The bundled **`serve.py`** does exactly that: it maps a GET on `/callback` to
`index.html` (served as `text/html`). Do NOT reach for a plain
`python3 -m http.server 8080` here — it 404s on `/callback`, and the obvious
workaround (copying `index.html` to a file named `callback`) makes the server
send it as `application/octet-stream`, so the browser downloads the file instead
of rendering it. If you prefer your own static server, make it serve the app
HTML for `/callback` with a `text/html` content type. Alternatively, change the
registered `redirect_uri` in `server/src/main.rs` and the `REDIRECT_URI`
constant in `main.js` (e.g. to `.../index.html`) to match your serving setup.

## How the pieces fit (adapting this as a web-app channel)

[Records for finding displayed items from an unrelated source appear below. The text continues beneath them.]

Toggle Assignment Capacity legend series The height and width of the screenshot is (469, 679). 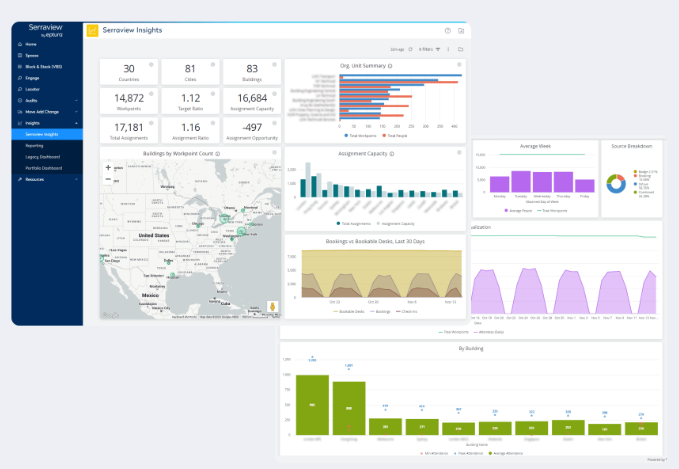[395, 224]
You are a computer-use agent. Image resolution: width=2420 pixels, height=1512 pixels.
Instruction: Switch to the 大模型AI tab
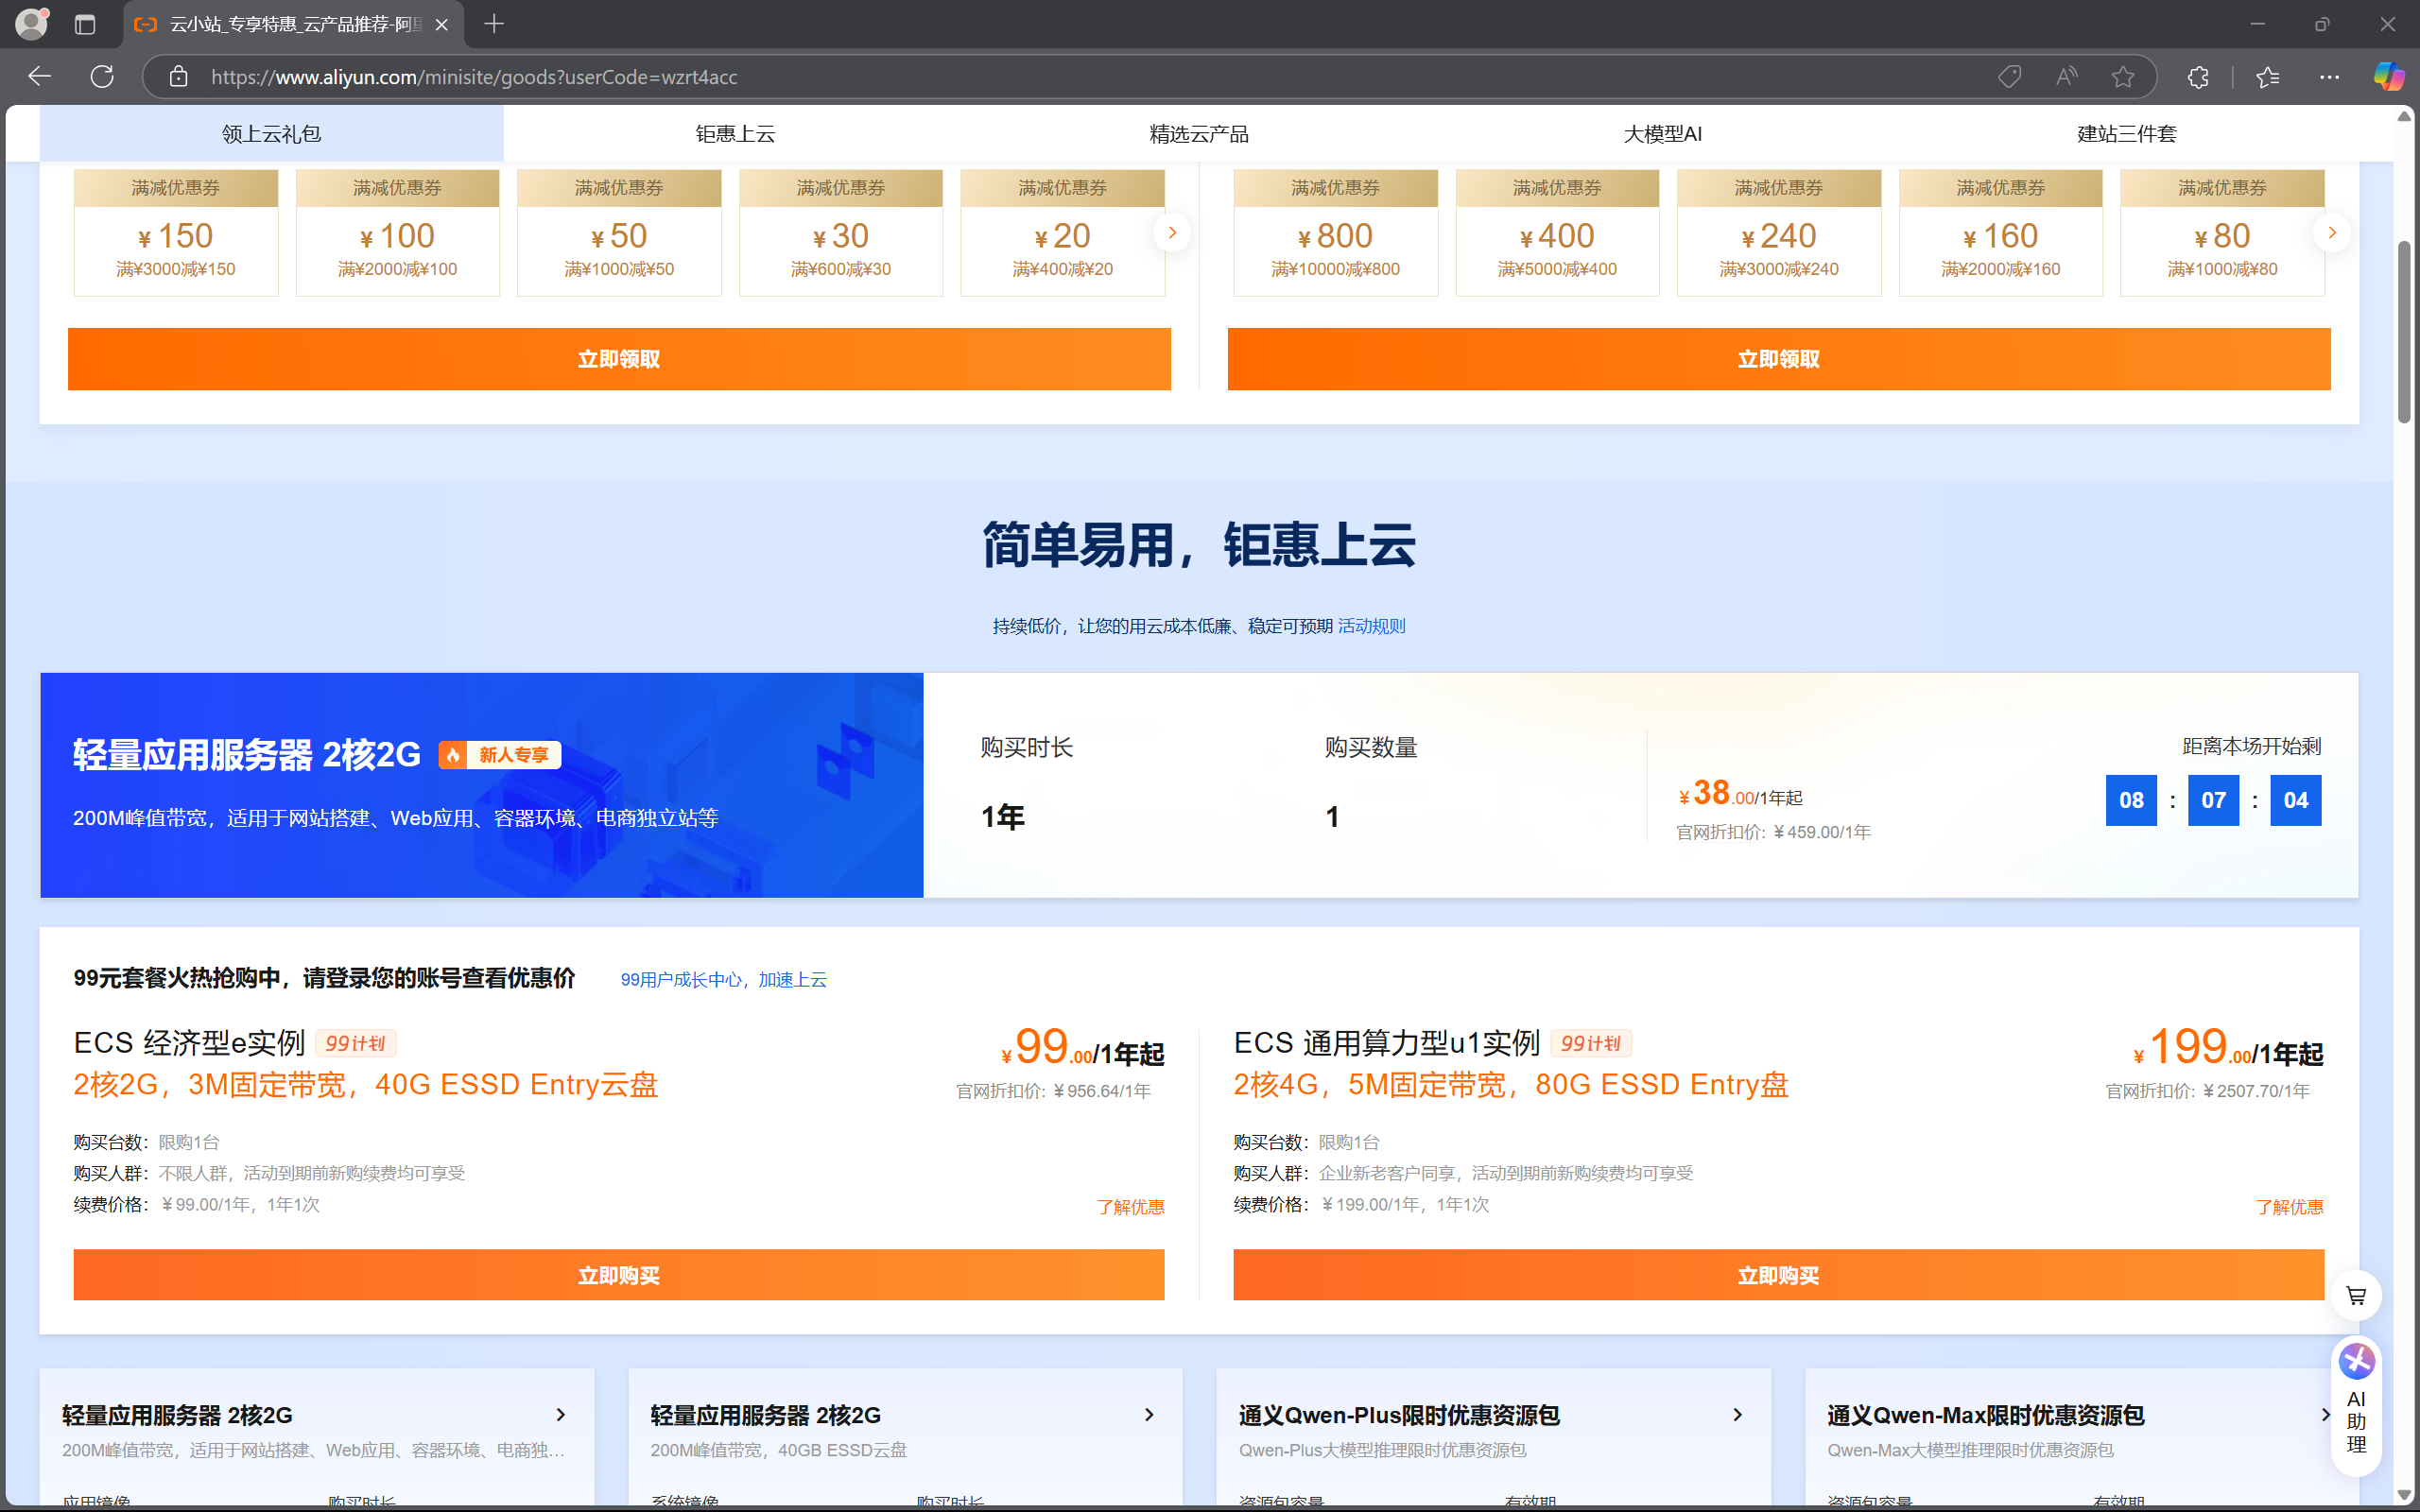1662,133
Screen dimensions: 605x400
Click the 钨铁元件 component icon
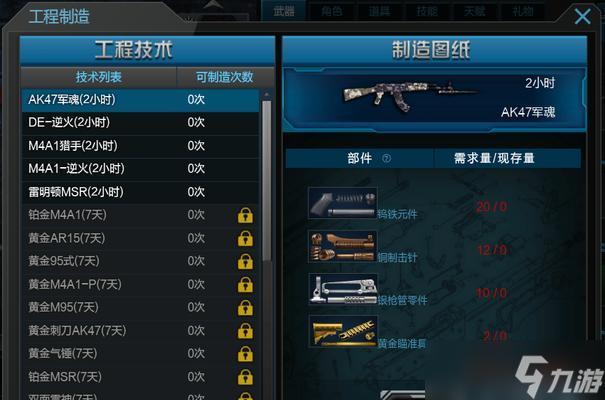point(343,203)
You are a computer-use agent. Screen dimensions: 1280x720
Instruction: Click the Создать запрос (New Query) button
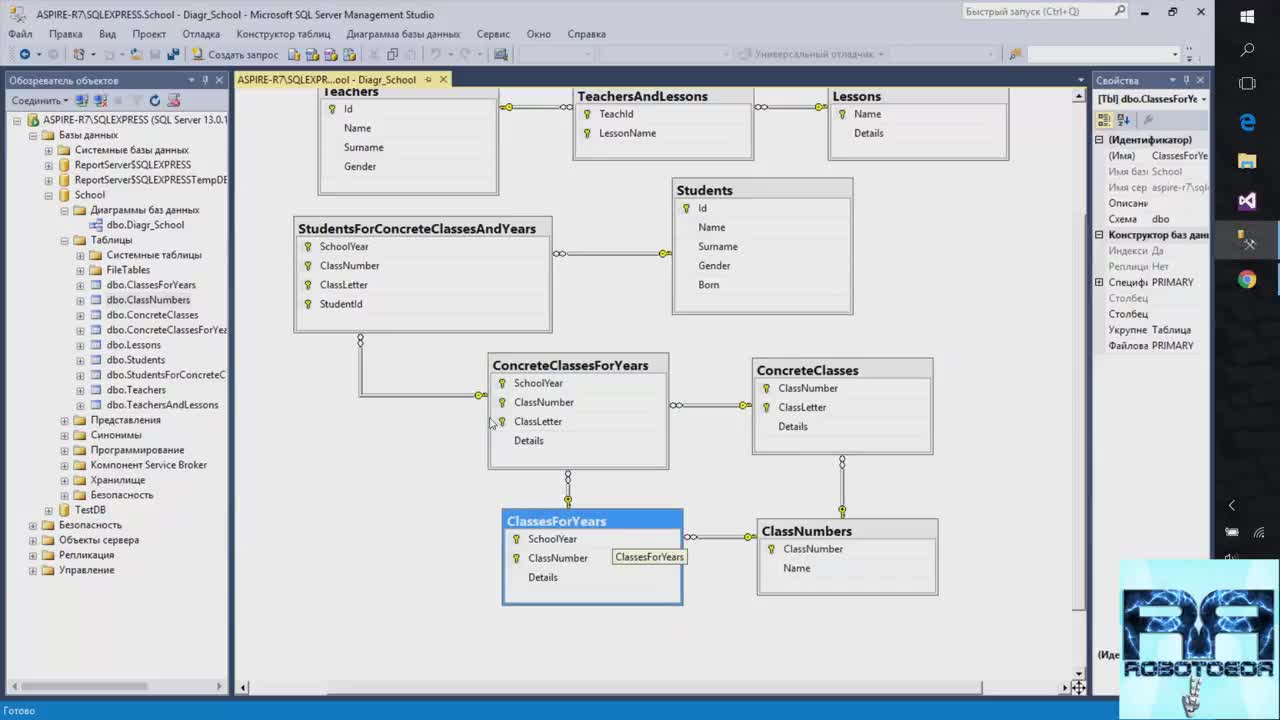pos(235,54)
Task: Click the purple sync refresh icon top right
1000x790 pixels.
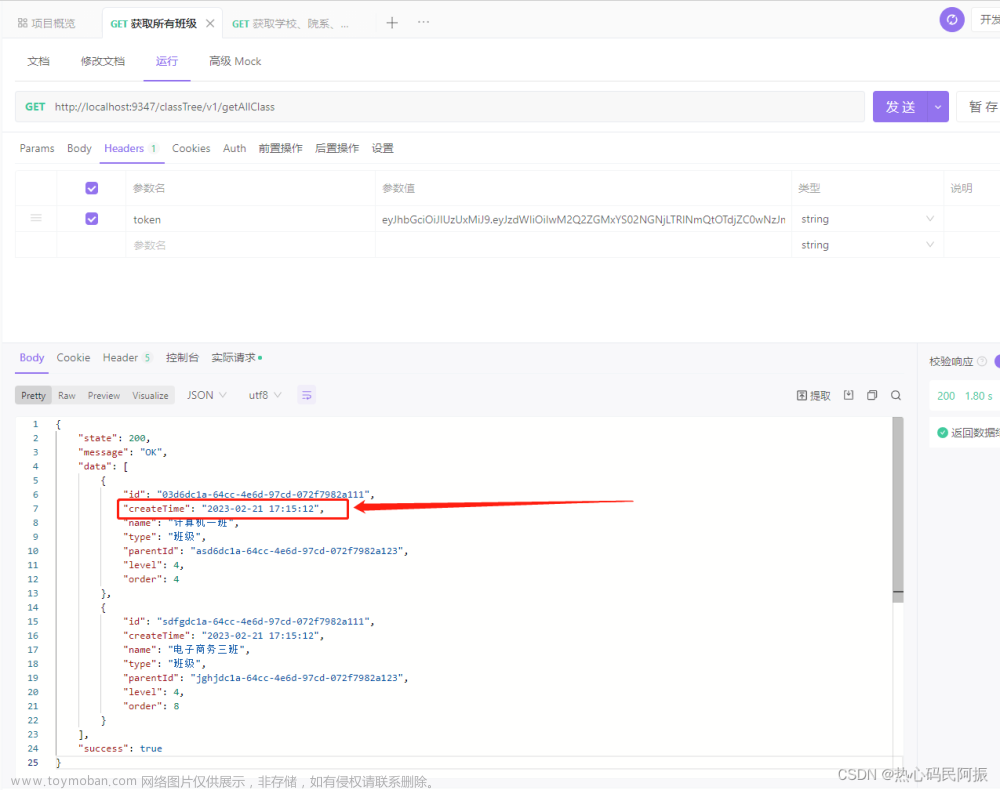Action: pyautogui.click(x=951, y=18)
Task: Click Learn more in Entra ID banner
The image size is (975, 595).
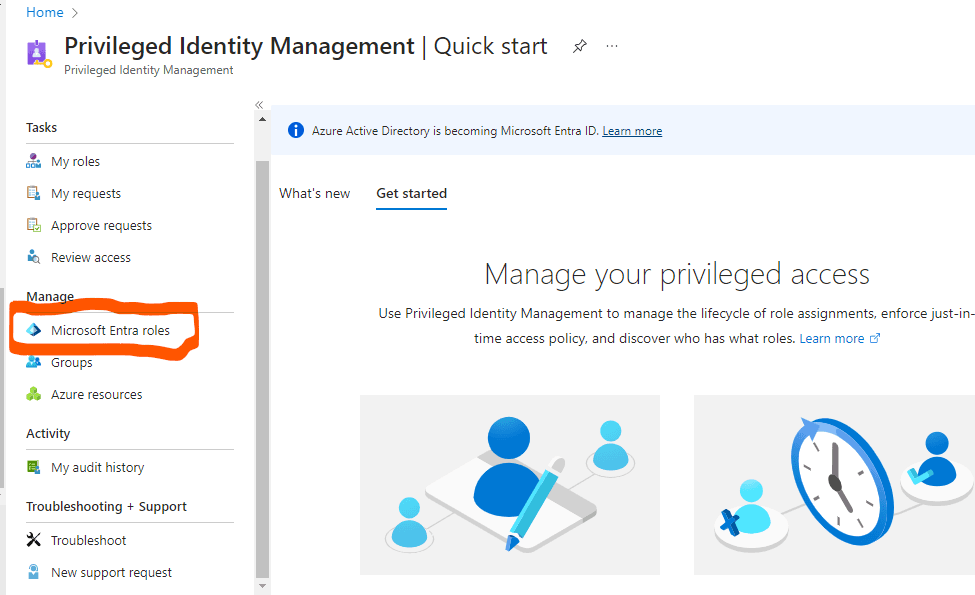Action: [x=632, y=131]
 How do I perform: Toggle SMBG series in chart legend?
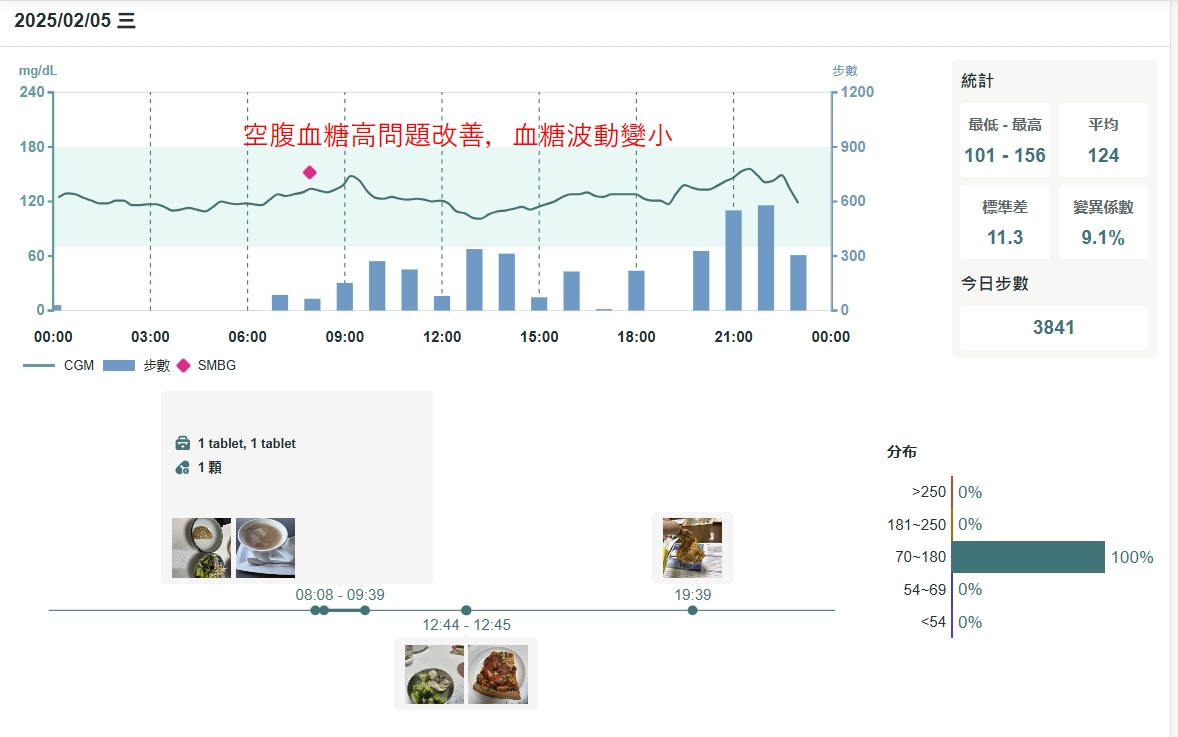coord(207,365)
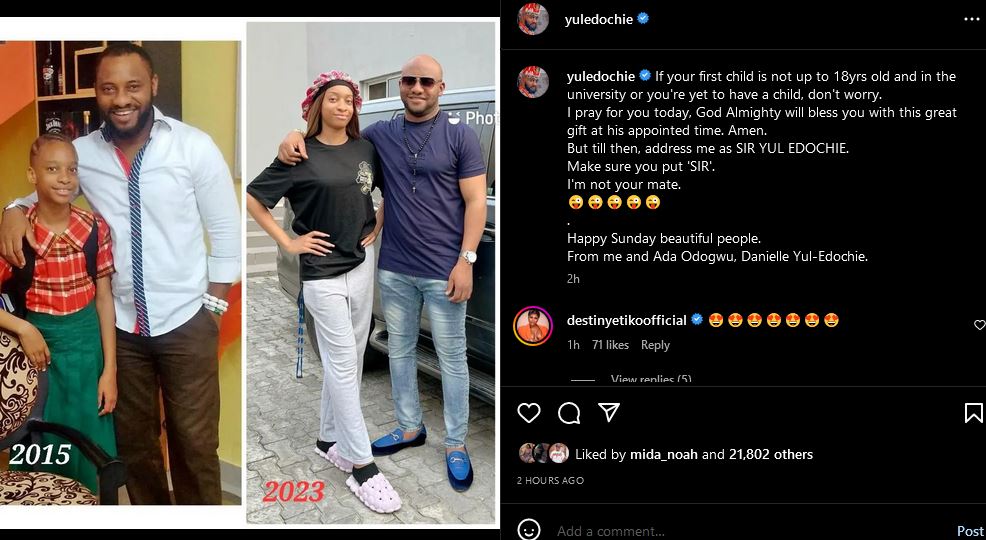
Task: Like destinyetikoofficial's comment with the small heart
Action: point(979,325)
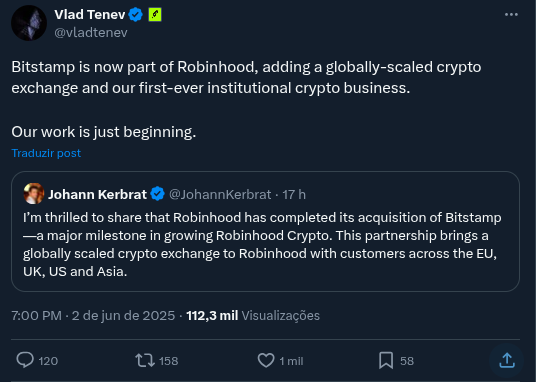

- **PKCE (browser-side):** `WasmClient::begin_login` calls the `pmcp` PKCE helper
  (`generate_code_verifier` / `code_challenge_s256` / `generate_state`), stashes
  the verifier + CSRF `state` in `sessionStorage`, and returns the authorize URL
  for `window.location = ...`. On return, `complete_login` verifies `state`
  (CSRF defense), then `POST`s `grant_type=authorization_code` + `code` +
  `code_verifier` (+ `redirect_uri`, `client_id`) as
  `application/x-www-form-urlencoded` to `/oauth2/token` and stores the bearer.
- **Transport (bearer-in-Fetch):** `connect` builds
  `Client::new(WasmHttpTransport::new(config))` with the bearer in
  `extra_headers` as `Authorization: Bearer <token>`. The transport injects that
  header on every Fetch — so the high-level client and all four typed task
  helpers work in the browser unchanged.
- **Tasks lifecycle:** `main.js` runs an explicit, visible `setTimeout` poll loop
  on `tasks/get` at a fixed 500 ms interval until the status is terminal, then
  fetches `tasks/result`. The Cancel button calls `tasks/cancel`.

To adapt for a **real provider** (Google / GitHub / Auth0 / your own IdP): point
`server-origin` (or the `authorize`/`token` URLs in `main.js`) at the real
provider's endpoints, register this client and its `redirect_uri`, and keep the
same browser PKCE + bearer-in-Fetch + task-poll structure. The MCP half is
unchanged — only the IdP endpoints and client registration differ.

## Token storage & the durability upgrade path

This demo stores the `code_verifier`, CSRF `state`, and bearer in
**`sessionStorage`** (origin-scoped, synchronous, cleared on tab close) — a good
default for a demo. For production durability across tabs/restarts, **IndexedDB**
is the upgrade path; tokens that must never be reachable from JS belong in an
`httpOnly` cookie set by a backend-for-frontend. Neither is implemented here.

## Known limitation — single-user / no concurrency for the delayed task

The bundled server's `slow_summarize` is a deliberately delayed task: the tool
returns `status: "working"` and a background updater completes it a few seconds
later, so the browser can poll several times and demonstrate Cancel. To complete
the *correct* store-minted task, the updater would ideally correlate it via a
unique marker the tool sets — but the SDK create-path cannot carry such a marker
this phase (the tool never sees the store-minted id, and the `Task` type has no
tool-writable variable/metadata field). The updater therefore diffs a pre-create
snapshot of the owner's `Working` task ids and completes the single *new* id; if
two of the **same owner's** tasks are created concurrently it declines to guess
(completes nothing) rather than complete the wrong one.

**Consequence:** the delayed-task demo is **single-user / no-concurrency** for a
given authenticated owner. This is a property of the *demo updater*, not of the
MCP Tasks protocol or the SDK's task store, and is the documented `T-103-RACE`
acceptance (carried over from the server plan's MEDIUM-6). A production server
would attach a real correlation id to the task it creates.